The hypothesis implies that for an effective immune modulation leading to improved therapeutic ratio, the entire tumor volume may not need to be irradiated but only a partial tumor volume sparing the PIM, in order to overcome the tumor tolerance initiating the immune cycle in radiation-spared PIM, resulting in tumoricidal radio-immune anti-tumor effects.
The primary endpoint will be ∆PFS rate (PFS-2 vs PFS-1) assessed according to the modified iRECIST criteria. Secondary endpoints will include overall survival, toxicity, and exploration and validation of the anti-cancer immunity.

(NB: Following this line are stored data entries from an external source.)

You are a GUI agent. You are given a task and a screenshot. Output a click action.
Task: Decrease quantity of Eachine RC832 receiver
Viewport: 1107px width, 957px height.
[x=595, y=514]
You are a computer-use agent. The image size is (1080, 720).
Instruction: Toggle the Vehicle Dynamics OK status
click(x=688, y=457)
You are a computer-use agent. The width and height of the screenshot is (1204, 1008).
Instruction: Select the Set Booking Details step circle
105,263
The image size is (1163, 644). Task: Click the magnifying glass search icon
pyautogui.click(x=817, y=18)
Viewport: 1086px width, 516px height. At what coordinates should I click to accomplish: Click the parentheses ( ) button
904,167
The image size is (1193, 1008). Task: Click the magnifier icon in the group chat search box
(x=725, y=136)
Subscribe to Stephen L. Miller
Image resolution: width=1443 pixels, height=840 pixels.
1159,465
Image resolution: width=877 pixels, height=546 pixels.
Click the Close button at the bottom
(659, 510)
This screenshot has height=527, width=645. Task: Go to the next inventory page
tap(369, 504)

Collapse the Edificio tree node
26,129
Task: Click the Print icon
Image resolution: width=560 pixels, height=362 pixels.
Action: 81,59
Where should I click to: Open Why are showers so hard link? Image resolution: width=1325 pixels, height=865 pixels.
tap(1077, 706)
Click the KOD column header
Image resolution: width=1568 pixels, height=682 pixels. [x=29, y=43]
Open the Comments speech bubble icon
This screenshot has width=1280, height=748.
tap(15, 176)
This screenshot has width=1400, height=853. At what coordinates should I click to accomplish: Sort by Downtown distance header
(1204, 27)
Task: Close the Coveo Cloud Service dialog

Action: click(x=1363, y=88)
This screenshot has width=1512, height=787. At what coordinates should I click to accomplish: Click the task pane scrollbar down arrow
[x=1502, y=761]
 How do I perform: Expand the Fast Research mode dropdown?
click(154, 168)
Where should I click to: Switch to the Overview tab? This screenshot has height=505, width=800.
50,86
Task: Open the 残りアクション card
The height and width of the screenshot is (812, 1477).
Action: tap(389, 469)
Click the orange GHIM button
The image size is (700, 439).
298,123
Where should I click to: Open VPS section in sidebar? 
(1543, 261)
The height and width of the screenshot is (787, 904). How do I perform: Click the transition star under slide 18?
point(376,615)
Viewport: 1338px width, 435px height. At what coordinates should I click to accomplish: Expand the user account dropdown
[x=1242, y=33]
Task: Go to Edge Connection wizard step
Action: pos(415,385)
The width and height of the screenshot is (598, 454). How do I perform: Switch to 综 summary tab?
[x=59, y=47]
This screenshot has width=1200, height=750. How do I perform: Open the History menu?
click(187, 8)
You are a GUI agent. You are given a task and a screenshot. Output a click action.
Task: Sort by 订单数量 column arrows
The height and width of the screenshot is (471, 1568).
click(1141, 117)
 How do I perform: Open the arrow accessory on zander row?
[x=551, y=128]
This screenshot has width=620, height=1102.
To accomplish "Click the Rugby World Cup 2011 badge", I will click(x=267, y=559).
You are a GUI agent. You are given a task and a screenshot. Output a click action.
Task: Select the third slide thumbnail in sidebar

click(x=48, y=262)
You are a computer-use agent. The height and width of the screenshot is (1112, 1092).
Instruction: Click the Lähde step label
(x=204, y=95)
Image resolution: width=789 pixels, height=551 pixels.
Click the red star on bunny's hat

Once treatment is completed, follow up will be performed on a regular basis (at 6 and 12 weeks, and every 3 months later on) by CT, MRT or PET-CT imaging to allow for endpoints assessment, or at any time in case of suspected disease progression. Patients will also be followed clinically with history and physical examinations, vital signs, and laboratory examinations as indicated.
Eligibility
Inclusion Criteria:
- Written informed consent
- Biopsy proven unresectable lung adenocarcinoma
- Ineligibility for surgery and conventional curative (whole tumor) radiotherapy, and relapsed/refractory to any previous standard of care therapy including ICI
- Age ≥ 18 years,
- Female patients must either be of non-reproductive potential (i.e. post-menopausal by history: ≥60 years old and no menses for ≥1 year without an alternative medical cause; OR history of hysterectomy, OR history of bilateral tubal ligation, OR history of bilateral oophorectomy) OR women of fertile age must have adequate conception prevention measures and must have a negative serum pregnancy test upon study entry,
- Patient is willing and able to comply with the follow up including scheduled visits and examinations,
- Adequate immune blood profile (not being immunodepressed): Leucocyte count ≥4000, Neutrophils count ≥1000.
- PDL-1 ≥ 1%
Exclusion Criteria:
- Patients with resectable/curable lung cancer
- Tumors suitable for the standard of care therapies including surgery or conventional curative (whole tumor) radio-chemotherapy
- Lung cancer histology other than adenocarcinoma
- Female patients who are pregnant, breast-feeding or male or female patients of reproductive potential who are not employing an effective method of birth control
- Any condition that, in the opinion of the investigator, would interfere with evaluation of study treatment or interpretation of patient safety or study results, (1)
- Patients with uncontrolled seizures.
- Inadequate immune blood profile (being potentially immunodepressed): Leucocyte count \<4000, Neutrophils count \<1000.